HIGH POINT, N.C. — “Did you know Americans throw away more than 10 million pieces of furniture a year?” asked Amy Howard.

Her company, Artisan Studios, produces her eponymous handcrafted furniture. But standing at the High Point Furniture Market, she wasn’t surrounded by new offerings from the Amy Howard furniture collection. She was up to her blond tresses in paint cans, gilts and finishes.

It was the spring showcase of Amy Howard at Home: Rescue, Restore, Redecorate, her line of products made for those who want to rehabilitate old furnishings. It includes powders, pigments, one-step paint, aerosol lacquers, gilts, strippers, stains and more. In some ways, her career has come full circle.

“This is how I got my start 28 years ago, looking for pieces of furniture I could restore,” she said.

She and her husband, Gene, would scour flea markets and antiques stores near Memphis, Tenn., finding pieces to redo. Then she began to design and build her own furniture inspired by antiques, and the Amy Howard Collection was born. While she continues to make handcrafted, hand-painted new furniture at the Tennessee factory, this new venture is equally important.

“As I watched the industry change with more and more furniture being manufactured overseas, I got the idea to start trying to save the old, out-of-fashion pieces that were mostly made in America decades before.

“These were our mothers’ and grandmothers’ things. There may have been sentimental value. I wanted to do something,” she said.
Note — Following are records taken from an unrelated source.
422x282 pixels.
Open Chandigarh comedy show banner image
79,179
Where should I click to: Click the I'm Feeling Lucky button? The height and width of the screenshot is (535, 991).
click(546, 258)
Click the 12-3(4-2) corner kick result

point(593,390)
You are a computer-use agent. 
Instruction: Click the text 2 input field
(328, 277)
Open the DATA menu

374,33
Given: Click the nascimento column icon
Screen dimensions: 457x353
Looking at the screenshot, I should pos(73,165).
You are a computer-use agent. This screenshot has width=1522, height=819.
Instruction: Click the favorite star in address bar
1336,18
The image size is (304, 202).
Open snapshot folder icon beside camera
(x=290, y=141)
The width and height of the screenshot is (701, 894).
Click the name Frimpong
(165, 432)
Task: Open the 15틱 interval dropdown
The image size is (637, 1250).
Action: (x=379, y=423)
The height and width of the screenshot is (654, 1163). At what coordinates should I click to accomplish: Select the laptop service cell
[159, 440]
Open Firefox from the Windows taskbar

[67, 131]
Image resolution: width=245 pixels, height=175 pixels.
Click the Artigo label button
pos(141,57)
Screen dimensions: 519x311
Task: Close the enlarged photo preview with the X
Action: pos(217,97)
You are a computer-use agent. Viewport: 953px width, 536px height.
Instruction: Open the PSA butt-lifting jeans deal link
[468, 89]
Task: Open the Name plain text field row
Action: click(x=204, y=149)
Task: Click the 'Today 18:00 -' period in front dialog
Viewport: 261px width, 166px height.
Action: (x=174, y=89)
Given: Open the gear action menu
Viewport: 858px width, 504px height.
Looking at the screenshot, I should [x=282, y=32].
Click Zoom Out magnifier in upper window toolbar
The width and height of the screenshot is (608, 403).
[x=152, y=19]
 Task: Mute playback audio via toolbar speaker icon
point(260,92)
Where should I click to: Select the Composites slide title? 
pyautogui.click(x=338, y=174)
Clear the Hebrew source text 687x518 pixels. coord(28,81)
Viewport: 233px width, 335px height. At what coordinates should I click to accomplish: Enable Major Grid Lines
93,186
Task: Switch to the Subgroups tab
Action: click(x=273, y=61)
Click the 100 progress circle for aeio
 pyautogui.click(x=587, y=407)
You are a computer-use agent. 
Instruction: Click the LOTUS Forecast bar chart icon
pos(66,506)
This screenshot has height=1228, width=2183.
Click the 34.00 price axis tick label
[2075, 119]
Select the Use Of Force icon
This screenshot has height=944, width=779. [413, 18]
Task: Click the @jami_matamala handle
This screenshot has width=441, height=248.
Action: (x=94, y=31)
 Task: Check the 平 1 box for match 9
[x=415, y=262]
Taking the techniques and proprietary finishes that are used in the studio, she began to create products that do-it-yourselfers would find easy to use.

“We wanted to bring the art of restoration to an elegant, sophisticated level that is not crafty or hokey,” she said.

She trademarked the phrase “Enjoy the bragging rights” because that is what happens when people do the work to bring a piece of furniture back to life. One of her other tag lines is “Creating a luxury lifestyle the DIY way.”

“A pastor of our church asked me to redo a mirror. He said, ‘Would you rescue and restore it because God rescues and restores us?’” Howard said.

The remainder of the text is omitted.